Hierarchical clustering, also known as hierarchical cluster analysis (HCA), is an unsupervised clustering algorithm that can be categorized in two ways: agglomerative or divisive.
Agglomerative clustering is considered a “bottoms-up approach.” Its data points are isolated as separate groupings initially, and then they are merged together iteratively on the basis of similarity until one cluster has been achieved. Four different methods are commonly used to measure similarity:
- Ward’s linkage: This method states that the distance between two clusters is defined by the increase in the sum of squared after the clusters are merged.
- Average linkage: This method is defined by the mean distance between two points in each cluster.
- Complete (or maximum) linkage: This method is defined by the maximum distance between two points in each cluster.
- Single (or minimum) linkage: This method is defined by the minimum distance between two points in each cluster.
Euclidean distance is the most common metric used to calculate these distances; however, other metrics, such as Manhattan distance, are also cited in clustering literature.

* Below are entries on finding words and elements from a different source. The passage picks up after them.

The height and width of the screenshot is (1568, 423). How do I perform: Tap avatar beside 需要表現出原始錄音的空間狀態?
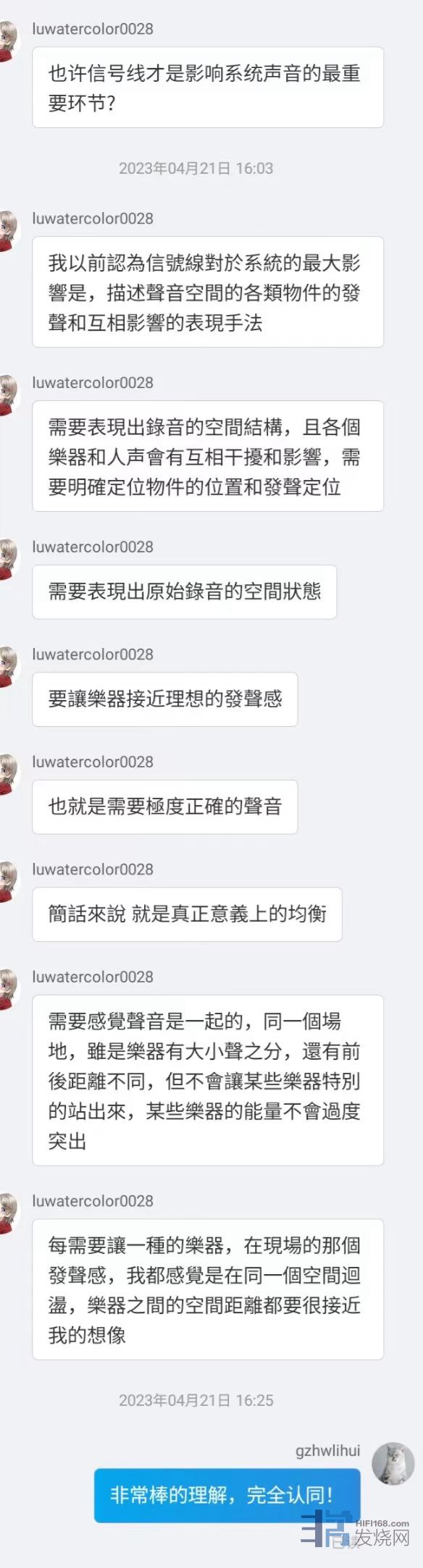tap(9, 560)
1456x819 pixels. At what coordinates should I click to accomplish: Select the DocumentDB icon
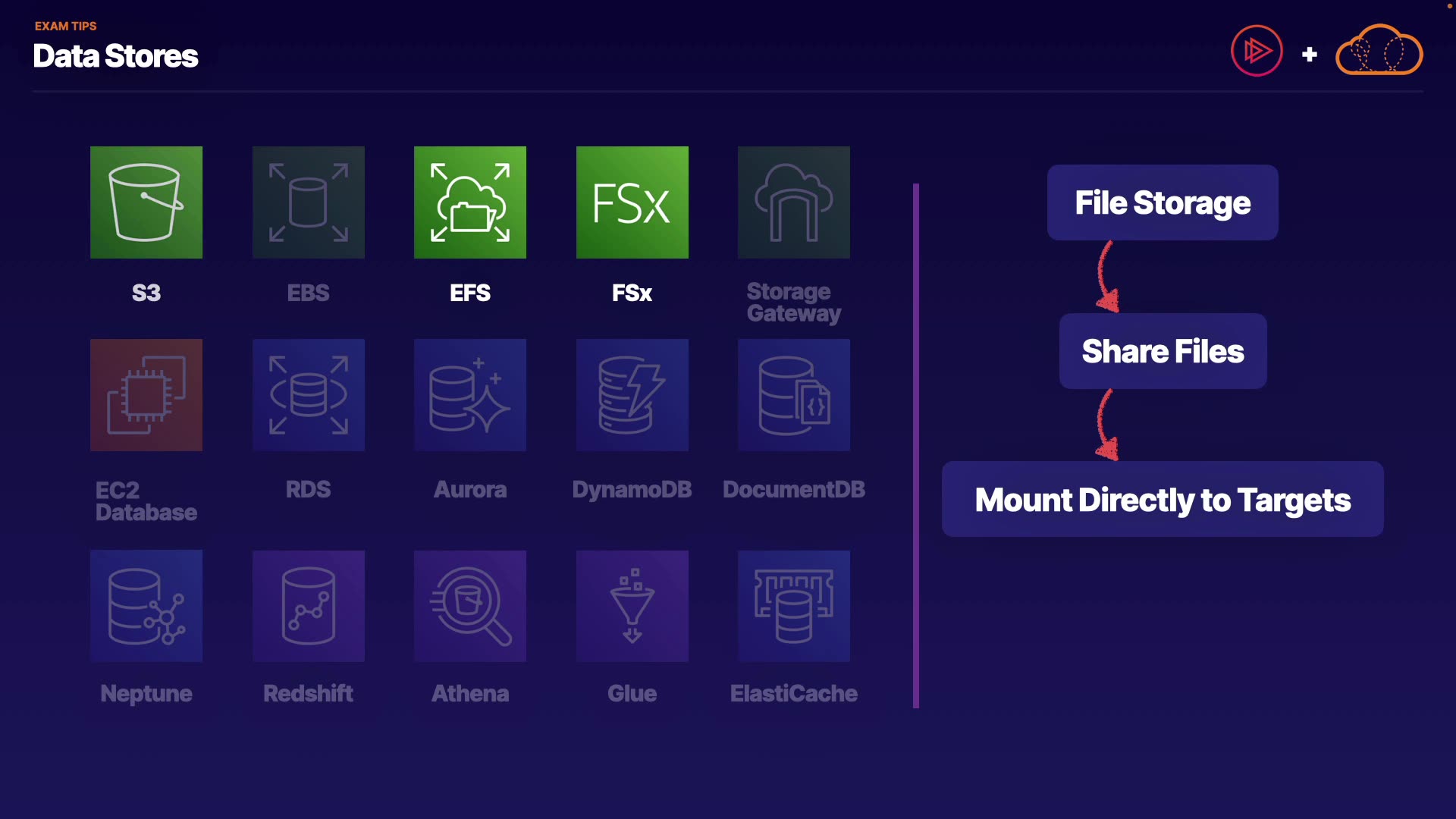[794, 395]
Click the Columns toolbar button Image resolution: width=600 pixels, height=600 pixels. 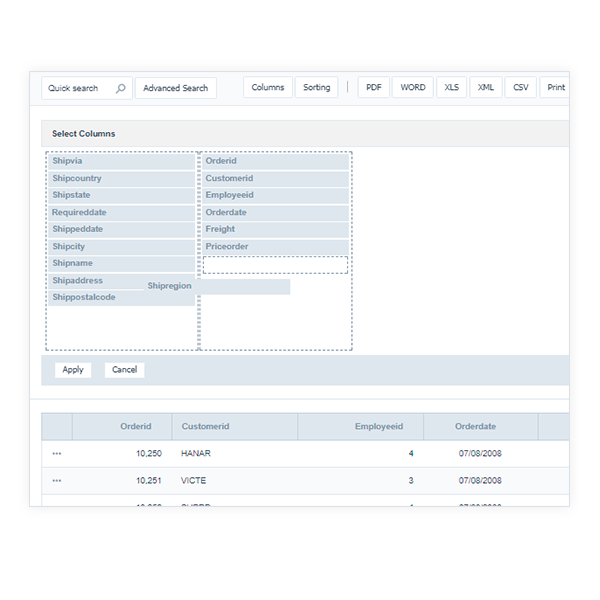268,88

Divisive clustering can be defined as the opposite of agglomerative clustering; instead it takes a “top-down” approach. In this case, a single data cluster is divided based on the differences between data points. Divisive clustering is not commonly used, but it is still worth noting in the context of hierarchical clustering. These clustering processes are usually visualized using a dendrogram, a tree-like diagram that documents the merging or splitting of data points at each iteration.